Step 5: Compare Predictions to Actuals

After running ads, compare predictions to reality:

def evaluate_predictions(predictions, actuals):
    for pred in predictions:
        actual = actuals.get(pred["ad_name"])
        if not actual:
            continue
        
        ctr_accurate = pred["predicted_ctr_low"] <= actual["ctr"] <= pred["predicted_ctr_high"]
        cpa_accurate = pred["predicted_cpa_low"] <= actual["cpa"] <= pred["predicted_cpa_high"]
        
        print(f"{pred['ad_name']}:")
        print(f"  CTR: Predicted {pred['predicted_ctr_low']}-{pred['predicted_ctr_high']}%, Actual {actual['ctr']}% {'CORRECT' if ctr_accurate else 'MISSED'}")
        print(f"  CPA: Predicted ${pred['predicted_cpa_low']}-${pred['predicted_cpa_high']}, Actual ${actual['cpa']} {'CORRECT' if cpa_accurate else 'MISSED'}")

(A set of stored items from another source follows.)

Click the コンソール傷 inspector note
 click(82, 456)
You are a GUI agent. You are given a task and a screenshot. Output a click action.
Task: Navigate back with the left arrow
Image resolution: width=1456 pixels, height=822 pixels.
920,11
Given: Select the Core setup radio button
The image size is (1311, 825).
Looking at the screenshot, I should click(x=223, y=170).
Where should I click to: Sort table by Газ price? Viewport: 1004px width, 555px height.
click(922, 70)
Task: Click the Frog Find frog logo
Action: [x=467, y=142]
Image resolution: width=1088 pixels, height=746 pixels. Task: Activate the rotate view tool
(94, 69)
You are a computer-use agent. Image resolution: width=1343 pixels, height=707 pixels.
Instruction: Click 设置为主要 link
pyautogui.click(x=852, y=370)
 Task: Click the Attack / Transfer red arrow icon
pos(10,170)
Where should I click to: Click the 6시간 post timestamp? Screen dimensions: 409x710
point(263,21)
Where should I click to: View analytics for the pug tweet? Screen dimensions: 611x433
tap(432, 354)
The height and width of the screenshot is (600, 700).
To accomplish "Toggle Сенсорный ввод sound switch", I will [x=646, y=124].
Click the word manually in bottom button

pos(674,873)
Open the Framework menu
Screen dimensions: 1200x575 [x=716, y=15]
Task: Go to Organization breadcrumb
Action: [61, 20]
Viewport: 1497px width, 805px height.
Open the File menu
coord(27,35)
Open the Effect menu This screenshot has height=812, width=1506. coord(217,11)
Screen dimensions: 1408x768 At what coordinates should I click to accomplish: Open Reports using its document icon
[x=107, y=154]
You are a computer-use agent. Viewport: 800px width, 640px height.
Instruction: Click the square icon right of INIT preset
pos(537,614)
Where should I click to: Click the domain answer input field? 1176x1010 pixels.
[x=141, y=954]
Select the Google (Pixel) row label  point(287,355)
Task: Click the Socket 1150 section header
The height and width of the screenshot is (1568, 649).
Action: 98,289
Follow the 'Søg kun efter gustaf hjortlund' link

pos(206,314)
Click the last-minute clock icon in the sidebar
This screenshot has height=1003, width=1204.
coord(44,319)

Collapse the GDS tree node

The system gets better over time as you feed it more data. After 100+ ads, the predictions become surprisingly accurate for filtering out clear losers.

What to Build Next

Add image analysis to the prediction model by describing the visual treatment. Then build a recommendation engine that suggests which proven elements to combine for the next batch of ads.